Une recommandation « conditionnelle » (faible) porte aussi sur le remdesivir (Veklury) pour les patients atteints de Covid-19 non sévère à haut risque d'hospitalisation. L’antiviral de Gilead était jusqu’ici déconseillé par l’OMS, mais de nouvelles données issues de cinq essais contrôlés randomisés impliquant 2 700 patients ont fait évoluer l’avis des experts. Chez les patients les plus à risque, les admissions à l'hôpital ont été réduites (73 admissions de moins pour 1 000 patients).
Le laboratoire ne désespère pas de voir son traitement reconnu pour la prise en charge des patients, quelle que soit la gravité de la maladie. Les recommandations actualisées de l'OMS « ne reflètent pas pour le moment le large ensemble de données disponibles soutenant l'efficacité de Veklury à divers stades de gravité de la maladie, à la différence de plusieurs autres recommandations thérapeutiques internationales », souligne un communiqué, rappelant que plus de 40 pays, dont les États-Unis, mais aussi la Société européenne de microbiologie clinique et maladies Infectieuses, ont intégré le remdesivir à leurs directives.
En France, si le Paxlovid est recommandé « pour les adultes atteints de Covid-19 ne nécessitant pas d'oxygénothérapie et à risque élevé d'évolution vers une forme grave de la maladie », le remdesivir ne fait toujours pas partie de l'arsenal thérapeutique préconisé par la Haute Autorité de santé (HAS).
En parallèle de ces nouvelles options thérapeutiques, qui s'ajoutent aux recommandations conditionnelles précédentes*, les experts de l’OMS continuent de plaider en faveur de la vaccination. « Il est crucial d'empêcher les gens de développer une forme grave de la maladie, de mourir. Et la vaccination est une intervention clé pour la prévention », a insisté la Dr Janet Diaz, responsable de l’équipe clinique chargée de la riposte au Covid-19 à l'OMS, lors d’une conférence de presse, rappelant l’incertitude qui persiste par ailleurs sur le risque d'émergence de résistances.
Pfizer appelé à plus de transparence
La vaccination reste une intervention prioritaire d’autant que les conditions d’administration des deux traitements recommandés peuvent être un frein à leur déploiement dans les pays à revenus faible ou intermédiaire, alertent les experts. Ces antiviraux doivent être en effet administrés « le plus tôt possible au cours de la maladie », ce qui implique un accès aux tests de diagnostic. Le Paxlovid doit être administré oralement pendant 5 jours dans les 5 jours suivant l’apparition des symptômes, tandis que le remdesivir doit être injecté par voie intraveineuse sur 3 jours, dans les 7 jours.

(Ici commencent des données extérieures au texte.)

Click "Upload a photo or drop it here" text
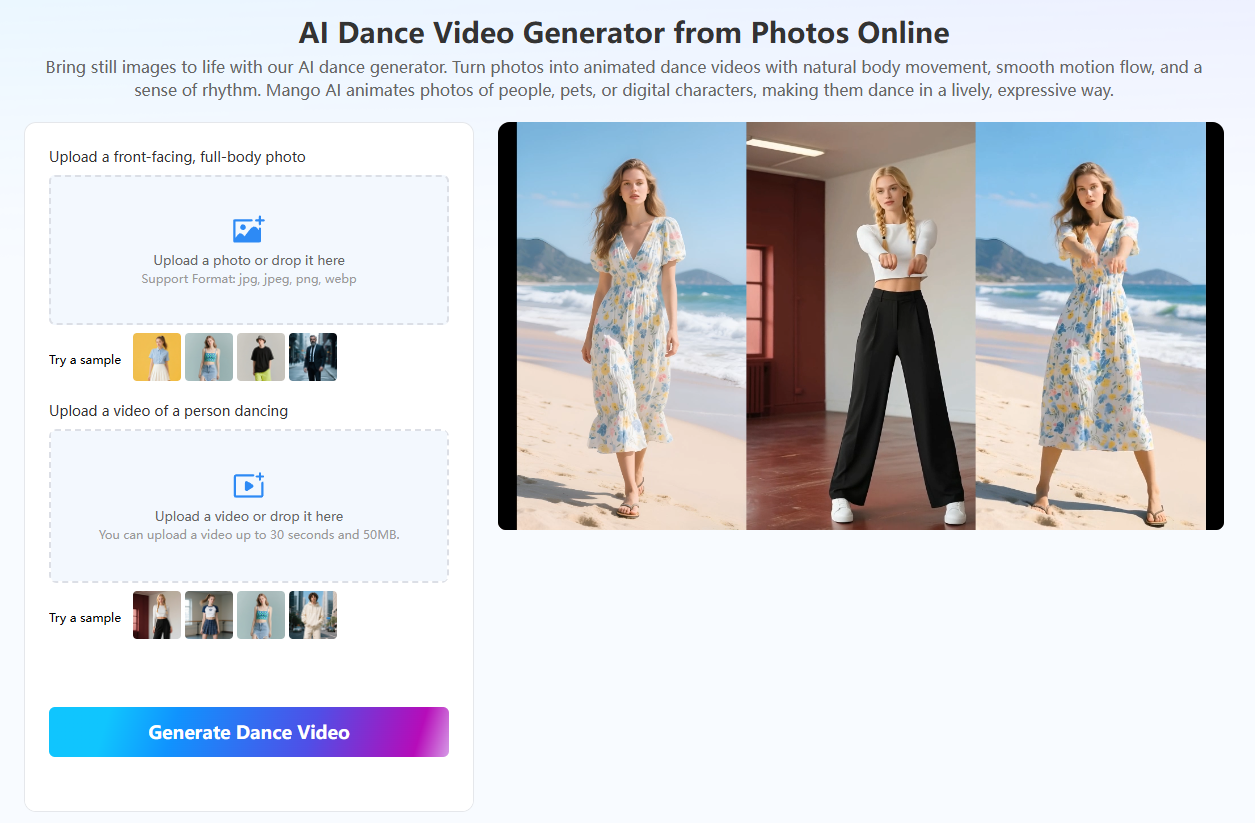 [249, 260]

Aussi, « certaines implications en termes de coûts et de ressources peuvent rendre difficile l'accès » aux antiviraux pour ces pays parmi les plus pauvres, ajoutent les experts, jugeant que le déploiement représente un « défi majeur ».
L’OMS pointe en particulier le manque de transparence de Pfizer, rendant « difficile pour les organisations de santé publique d'obtenir une image précise de la disponibilité du médicament, des pays impliqués dans des accords bilatéraux et de ce qu'ils paient ». Et, alors que l’accord de licences signé par le laboratoire avec le « Medicine Patent Pool » (MPP) est limité à un nombre restreint de pays, l'OMS invite « vivement » Pfizer à « rendre ses prix et ses accords plus transparents » et à « élargir la portée géographique de sa licence avec le MPP afin que davantage de fabricants de génériques puissent commencer à produire le médicament et le rendre disponible plus rapidement à des prix abordables ».
* Les experts de l’OMS ont déjà émis des recommandations en faveur de l'utilisation du molnupiravir, du sotrovimab (Xevudy) ou du casirivimab-imdevimab (Ronapreve) chez les patients à haut risque atteints de Covid-19 non sévère. Ils se sont en revanche prononcés contre le recours au plasma convalescent, à l’ivermectine et à l'hydroxychloroquine, quelle que soit la gravité de la maladie. Pour les patients atteints de Covid-19 sévère, l'OMS recommande fortement les corticoïdes, avec l'ajout d'inhibiteurs des récepteurs de l'IL-6 ou de baricitinib.